The lights go down and, after a series of ads for coming attractions like a concert featuring long-deceased singer Jackie Wilson, and a talk show featuring long-irrelevant comedian Jon Lovitz, the show begins. Were I in the market for a true Billie Holiday concert experience, I would be disappointed—the drummer has an earring, a dancer does the robot during “Ain’t Misbehavin’,” a bearded man wearing Adidas sneakers brings Lady Day her mic stand—the fact that I am on Hollywood Boulevard, however, means my standards have lowered to nonexistence.

Holiday’s corpse thoroughly flayed, the “Sexy Hollywood Freakshow” begins. Holograms of Ray J and Kato Kaelin (why Ray J and Kaelin, two men who would appear at a bar mitzvah for less than the cost of a ticket to Hologram USA, are not physically at every showing is beyond me, but I digress) shuffle out and exchange awkward, confusing banter about engaging in “Rock, Paper, Knives” instead of “Rock, Paper, Scissors” (“I don’t wanna talk about no knives with you!” Ray J laughs. “Two people died,” I say aloud) as way of introducing the “freakshow.”

And oh, what a freak show it is! A magician pulls streamers out of a live chicken’s asshole as a woman in lingerie rubs her pussy. A tattooed little person with no arms balances a pail from his bottom lip while a man who appears to have been picked up outside a Greyhound station apathetically swallows swords. A stacked burlesque dancer in a suit holds a peeled banana against her crotch; Kaelin hesitates and takes a bite. When the show ends, ten minutes earlier than advertised, the lights don’t even immediately go back up, presumably out of complete and utter apathy.

The theater’s Yelp page is riddled with five-star reviews that I assume must either be fake or written under duress. They say things like “Hologram USA is one of the most amazing experiences and seeing talent [sic] that is no longer available for us to see and hear” and describe the bizarre, cutting edge-yet antiquated seeming technology as “a fully immersive one of a kind experience that is changing the world.” There are more believable reviews that give the experience one star: “During the show, a man with several bags walked into the EMPTY theater and sat right next to us and fell asleep,” one reads. “This is somehow beneath Kato Kaelin and Ray J,” declares another.

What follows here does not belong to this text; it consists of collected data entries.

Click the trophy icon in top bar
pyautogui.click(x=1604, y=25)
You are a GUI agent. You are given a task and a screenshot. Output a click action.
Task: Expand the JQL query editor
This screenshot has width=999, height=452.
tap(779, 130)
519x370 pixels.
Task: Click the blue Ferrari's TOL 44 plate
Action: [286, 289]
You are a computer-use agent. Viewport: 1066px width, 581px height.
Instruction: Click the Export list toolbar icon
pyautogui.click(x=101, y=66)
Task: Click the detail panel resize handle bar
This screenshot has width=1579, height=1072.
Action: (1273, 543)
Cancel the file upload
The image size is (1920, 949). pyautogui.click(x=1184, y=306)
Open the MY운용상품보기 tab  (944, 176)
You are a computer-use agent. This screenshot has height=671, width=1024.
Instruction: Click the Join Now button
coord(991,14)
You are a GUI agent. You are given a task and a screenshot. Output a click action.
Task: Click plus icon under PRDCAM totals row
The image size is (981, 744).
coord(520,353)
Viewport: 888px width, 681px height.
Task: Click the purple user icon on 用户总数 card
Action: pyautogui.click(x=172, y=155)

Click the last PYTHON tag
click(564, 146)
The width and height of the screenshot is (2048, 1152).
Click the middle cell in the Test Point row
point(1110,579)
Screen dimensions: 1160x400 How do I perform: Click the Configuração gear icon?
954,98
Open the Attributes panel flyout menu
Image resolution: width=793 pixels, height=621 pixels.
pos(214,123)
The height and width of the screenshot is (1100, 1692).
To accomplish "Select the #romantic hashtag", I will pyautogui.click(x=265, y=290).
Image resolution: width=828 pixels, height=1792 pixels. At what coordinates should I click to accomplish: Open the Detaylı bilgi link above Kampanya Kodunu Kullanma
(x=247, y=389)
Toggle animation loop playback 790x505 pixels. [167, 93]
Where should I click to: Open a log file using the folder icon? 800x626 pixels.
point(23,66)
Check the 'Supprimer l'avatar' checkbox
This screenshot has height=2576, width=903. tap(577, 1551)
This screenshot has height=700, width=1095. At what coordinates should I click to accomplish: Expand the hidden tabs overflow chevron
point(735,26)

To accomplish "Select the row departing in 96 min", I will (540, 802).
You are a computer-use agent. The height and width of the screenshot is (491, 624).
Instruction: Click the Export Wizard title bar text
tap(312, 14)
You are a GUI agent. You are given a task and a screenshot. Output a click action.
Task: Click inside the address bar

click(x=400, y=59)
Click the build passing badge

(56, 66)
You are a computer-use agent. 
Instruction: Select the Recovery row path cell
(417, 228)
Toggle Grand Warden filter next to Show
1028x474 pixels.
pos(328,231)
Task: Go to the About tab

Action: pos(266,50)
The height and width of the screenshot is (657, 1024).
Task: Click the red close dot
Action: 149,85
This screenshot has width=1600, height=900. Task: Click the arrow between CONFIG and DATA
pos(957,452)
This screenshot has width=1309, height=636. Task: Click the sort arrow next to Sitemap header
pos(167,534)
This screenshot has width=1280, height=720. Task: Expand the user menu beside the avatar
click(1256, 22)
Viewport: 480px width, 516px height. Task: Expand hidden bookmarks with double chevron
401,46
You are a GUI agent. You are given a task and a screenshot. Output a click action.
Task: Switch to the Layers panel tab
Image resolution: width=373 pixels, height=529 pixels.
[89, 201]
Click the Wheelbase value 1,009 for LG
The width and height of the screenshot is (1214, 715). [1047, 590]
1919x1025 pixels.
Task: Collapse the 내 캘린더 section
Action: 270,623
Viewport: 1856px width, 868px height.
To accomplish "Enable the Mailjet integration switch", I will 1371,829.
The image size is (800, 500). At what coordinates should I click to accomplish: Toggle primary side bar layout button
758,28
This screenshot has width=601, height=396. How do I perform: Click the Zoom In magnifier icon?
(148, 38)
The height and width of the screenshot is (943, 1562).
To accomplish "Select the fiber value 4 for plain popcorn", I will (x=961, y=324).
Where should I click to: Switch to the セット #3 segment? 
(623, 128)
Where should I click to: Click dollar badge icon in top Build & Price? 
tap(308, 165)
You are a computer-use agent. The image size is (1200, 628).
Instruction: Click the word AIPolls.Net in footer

You wonder how the whole operation makes any money; after a quick Google search, however, you realize it probably doesn’t have to. One in a lifelong series of gauchely self-indulgent pet projects of Alki David, the Greek heir to a Coca-Cola bottling fortune (net worth: approximately $2 billion), Hologram USA can, presumably, operate at a complete financial loss. Since acquiring it in 2004, David has already spent tens of millions of dollars on Hologram USA’s patented holographic technology, $12 million alone on securing the rights to the images of miscellaneous deceased stars of stage and screen.

And besides, David is used to hemorrhaging money on salacious stunts, among them offering $1 million for someone to streak in front of then-President Obama with the name of one of his websites written on their stomach, attempting to fool the press by live streaming a fake assisted suicide, and crucifying a man dressed as Jesus on Easter Sunday while Joey Buttafuoco looked on. The cost of digitally reanimating Billie Holiday is mere chicken feed to the guy who wrote, directed and self-financed a film called Farticus starring Abe Vigoda as Zeus that reportedly cost $1.2 million.

The fact that a technology that can literally bring the dead back to life, owned by a morally questionable billionaire, is currently being squandered on projecting Kato Kaelin into an empty room is appropriately, delightfully, dystopian—a further blurring of the line between reality and an episode of Black Mirror. As I leave the theater, I notice a life-sized cardboard cut out of Donald Trump standing in the door frame, idiotically grinning at passerby, and remember that he is the President of the United States. Hemorrhaging money on projecting Kato Kaelin’s haggard visage into an empty room may not make sense. But nothing does anymore.